Ubuntu 18 has embrached this shitty design. And the variant tha I'm using, Pop!_OS (a terrible name, but it was the first O/S that didn't lock up when I tried to install it on my new laptop) has the fake, shitty Mac look to the user interface that inspires the very popular "experience" of rage. Also, my screen is 4K, which means it's even more frustrating to play "find the scrollbar". (I do have magnification on, which helps but has its own bugs.)
I am using the Mate UI because the Pop!_OS UI is, for me, very difficult to use and a piece of crap. MATE is good enough in terms of layout and functions and stuff, mostly. But I wanted wider scrollbars. And while people have asked and talked about it on various web sites for about a decade, a lot of it didn't work for me.
So here's what I had to do to make Firefox, Palemoon, programs using Gtk+, gnome-terminal (mate-terminal ignores the settings, but I like gnome-terminal and it works), and others to have wider scrollbars. I've got mine set to 40px. Adjust your setting to what suits you best. If the files mentioned below do not already exist, then create them.

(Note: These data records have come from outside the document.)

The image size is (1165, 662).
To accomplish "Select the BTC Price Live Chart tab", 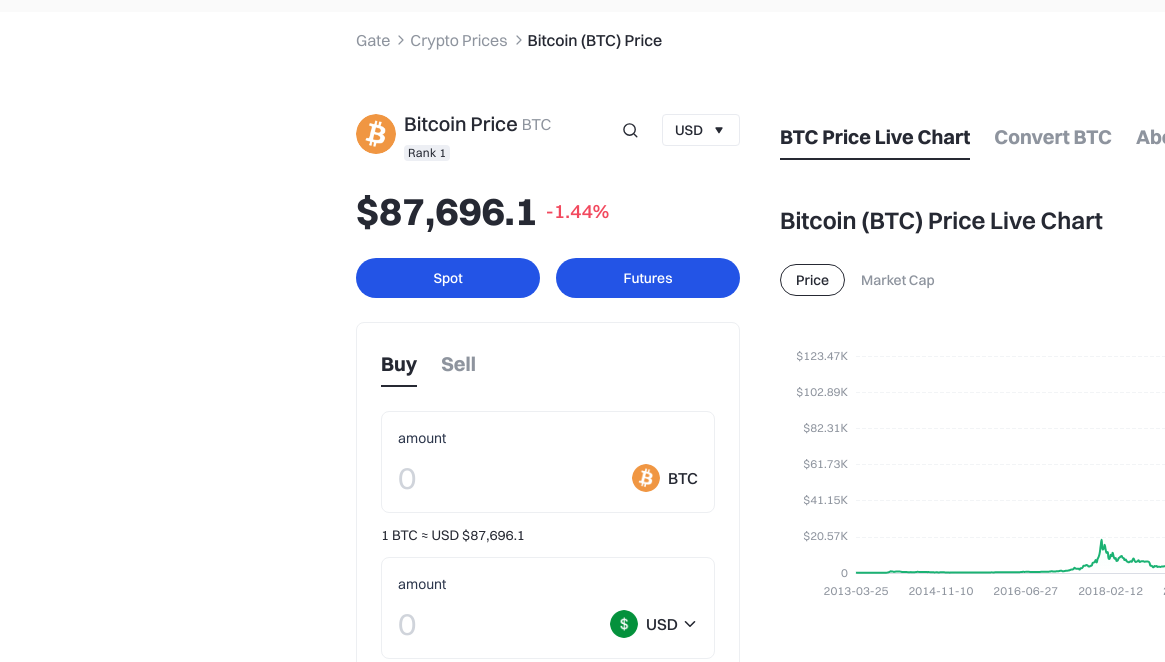I will click(874, 137).
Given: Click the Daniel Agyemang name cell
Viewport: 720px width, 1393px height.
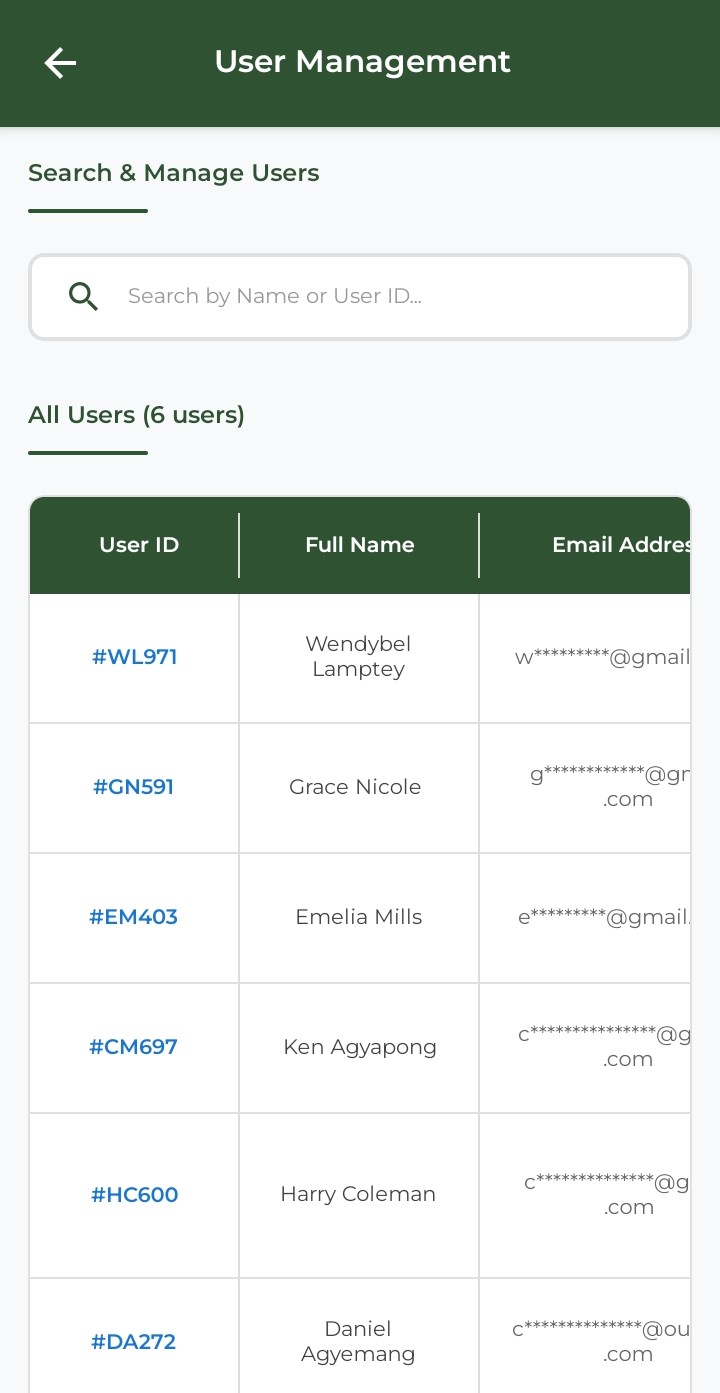Looking at the screenshot, I should (x=358, y=1342).

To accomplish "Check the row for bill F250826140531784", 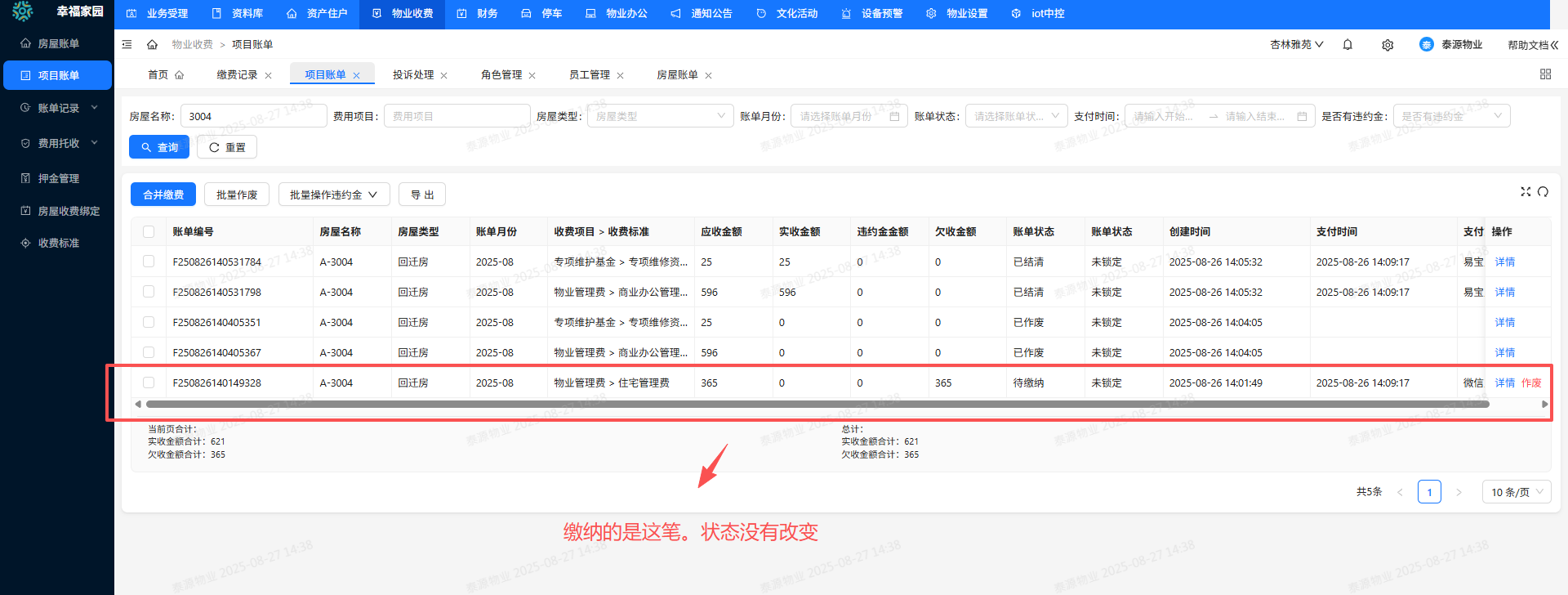I will pos(149,262).
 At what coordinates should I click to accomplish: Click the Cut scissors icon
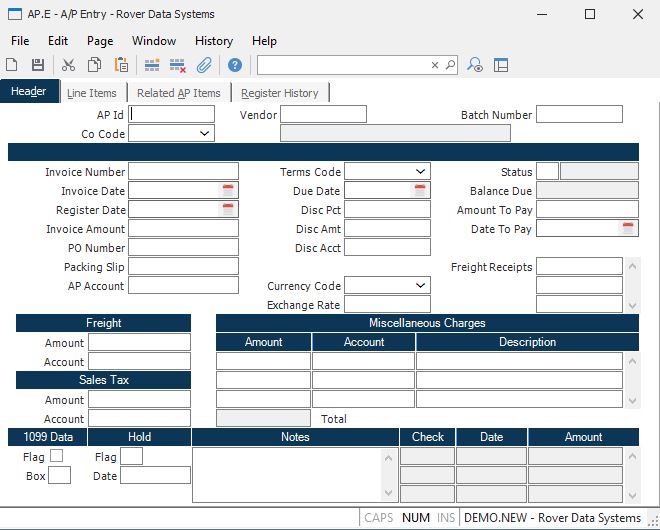[68, 65]
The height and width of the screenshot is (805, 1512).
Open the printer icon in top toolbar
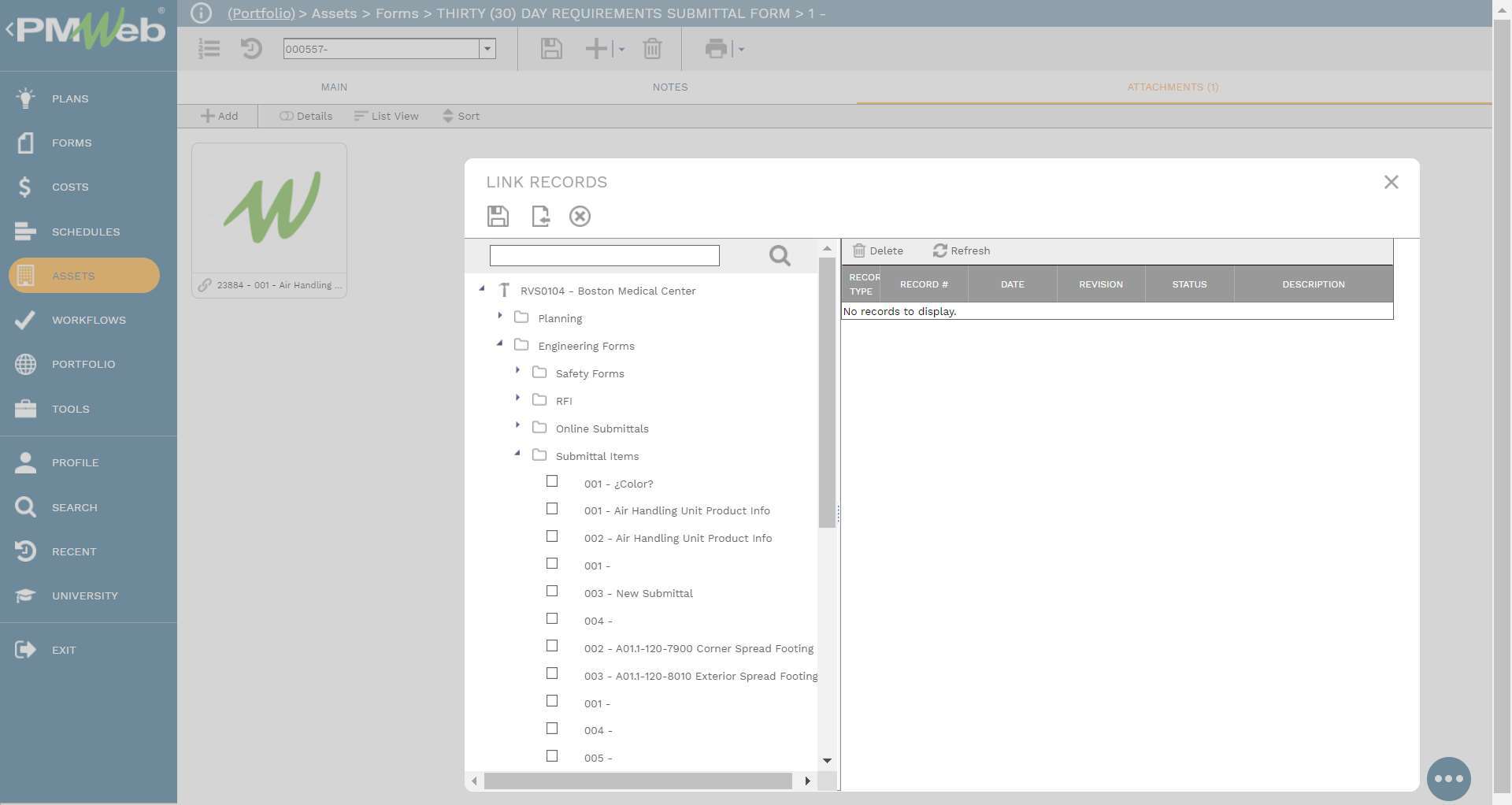(x=716, y=49)
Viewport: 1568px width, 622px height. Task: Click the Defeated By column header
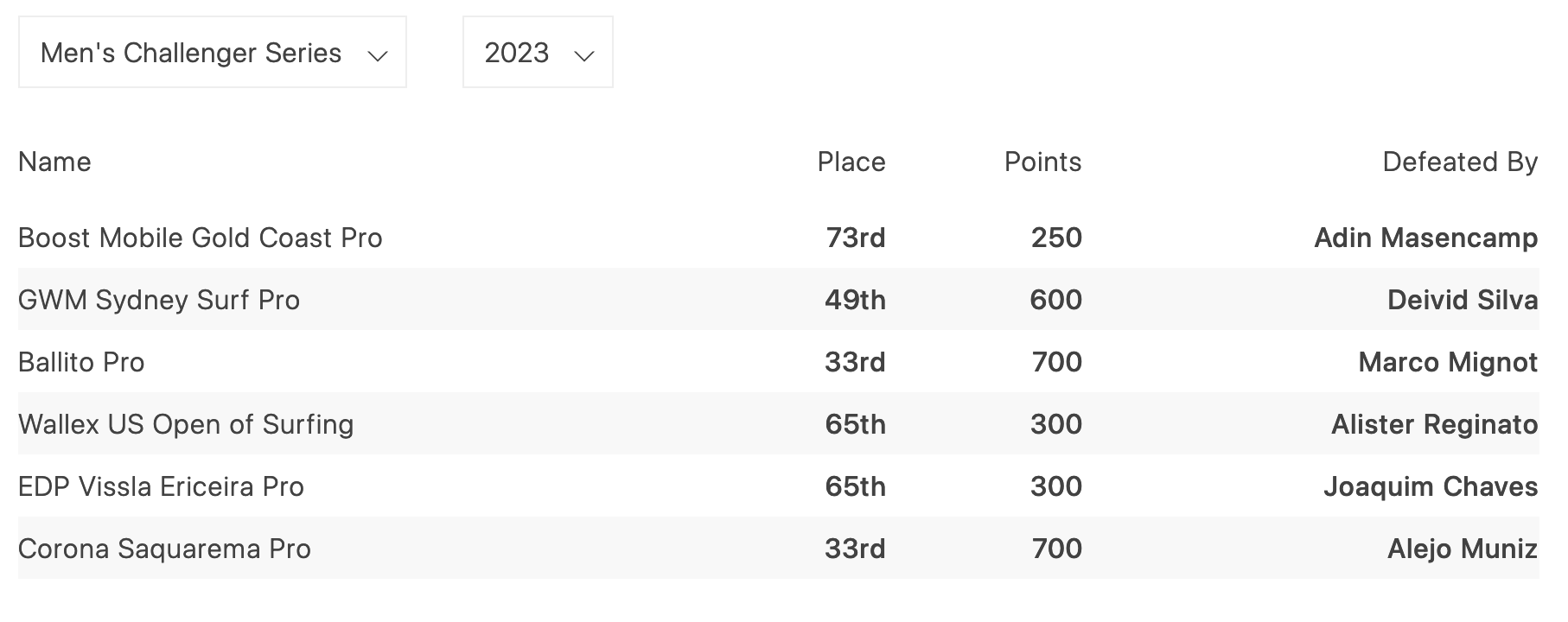click(1460, 162)
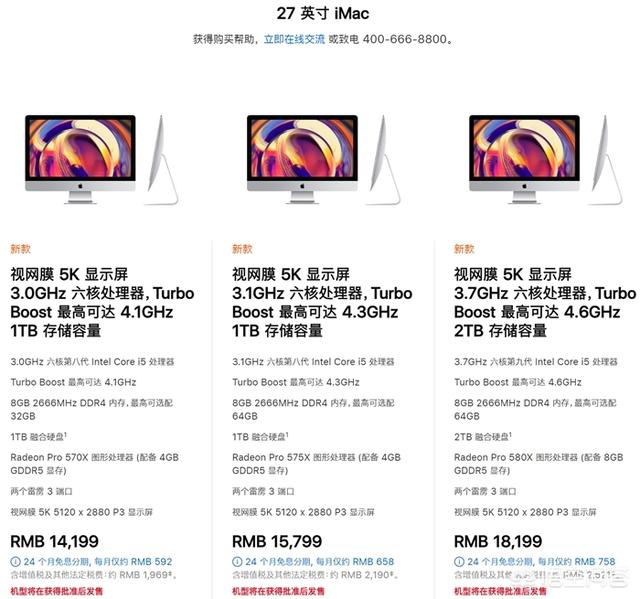Click the 3.1GHz 六核处理器 model heading
640x599 pixels.
click(x=322, y=302)
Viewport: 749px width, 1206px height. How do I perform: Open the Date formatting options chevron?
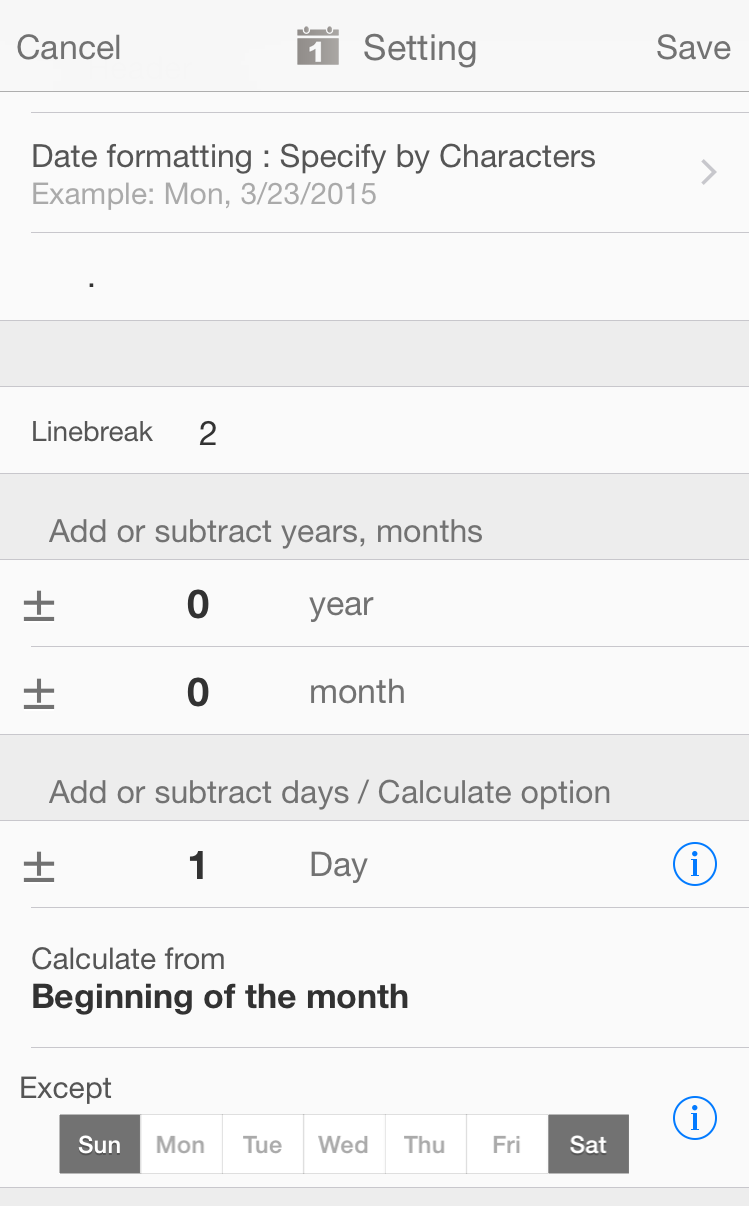pos(709,173)
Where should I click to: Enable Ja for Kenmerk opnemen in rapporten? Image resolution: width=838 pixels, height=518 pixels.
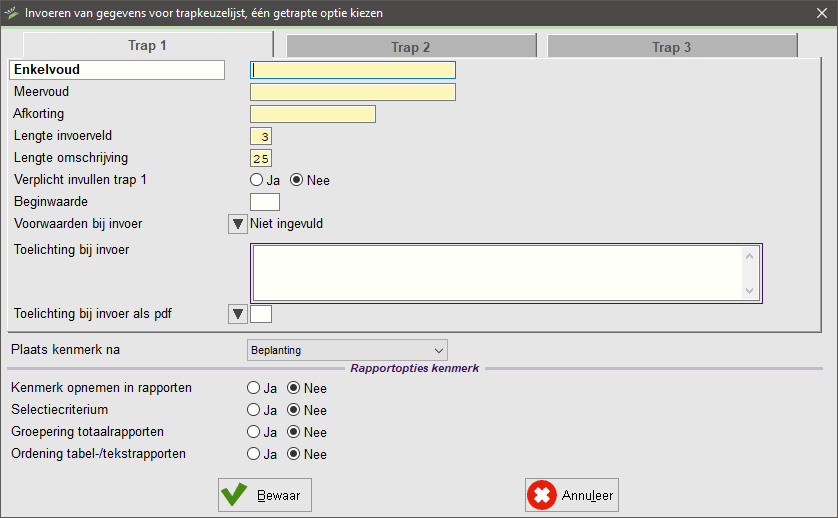coord(256,388)
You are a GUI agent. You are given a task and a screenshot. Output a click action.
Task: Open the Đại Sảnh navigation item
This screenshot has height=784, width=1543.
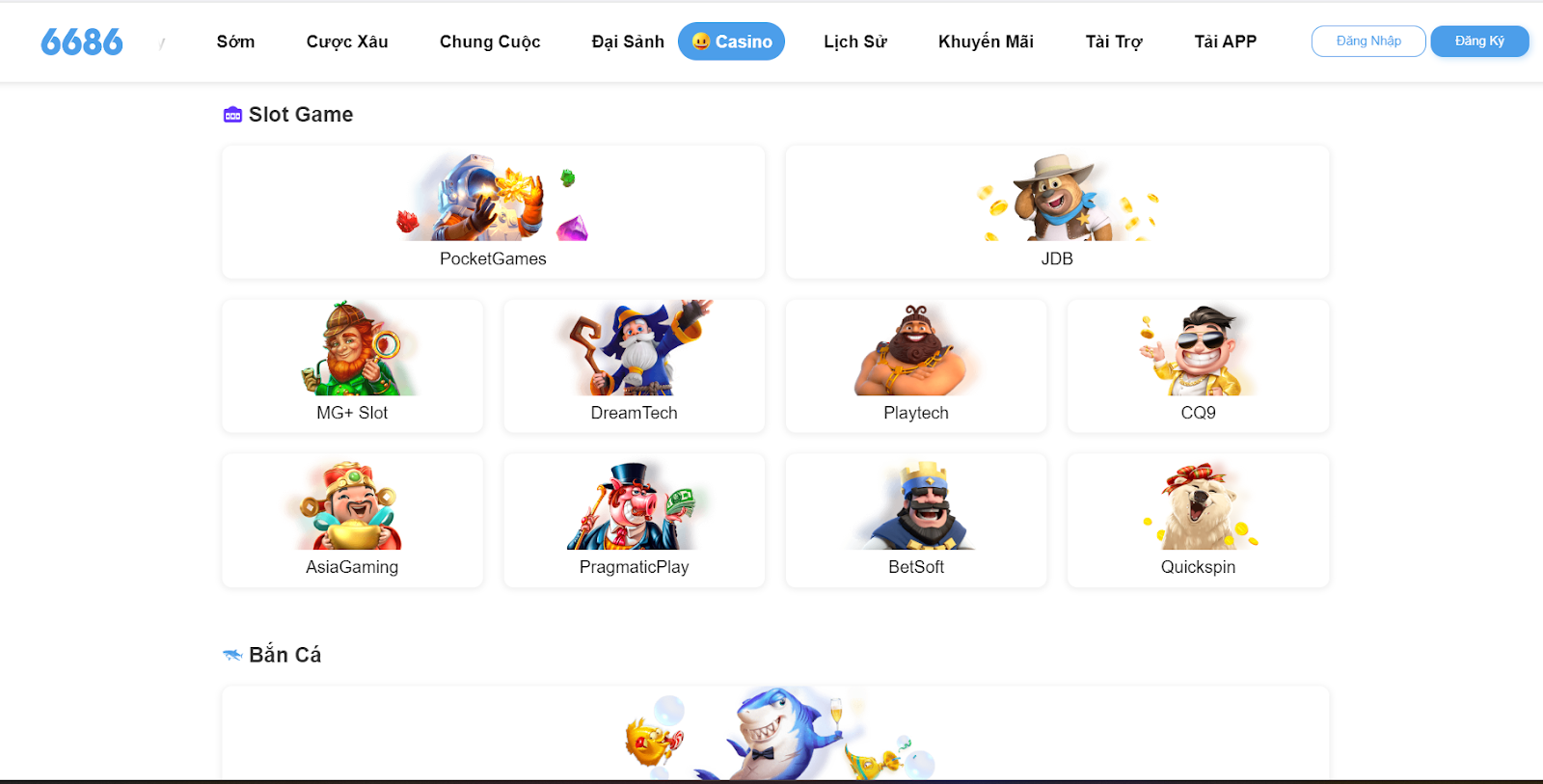coord(628,41)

If they do exist, add this to them (shouldn't matter where).
Programs like Palemoon use Gtk 2.0. Add the following to the file
~/.gtkrc-2.0
:
style "scroll" { GtkScrollbar::slider-width = 40 } class "*" style "scroll"
Then add the following to ~/.config/gtk-3.0/gtk.css
:
.mate-panel-menu-bar menuitem { padding: 0 0px; } scrollbar { -GtkScrollbar-has-backward-stepper: true; -GtkScrollbar-has-forward-stepper: true; } slider { min-width: 15px; min-height: 15px; }
And finally, to fix it so clicking button 1 in the scrollbar's trough
will scroll a page at a time instead of jumping to the location,
add the following to ~/.config/gtk-3.0/settings.ini
:
[Settings] gtk-primary-button-warps-slider = false
Most likely things will change (i.e., more progress) and these fixes will break. You know, more progress. The GtkInspector was useful for figuring out the names of what elements or properties to change.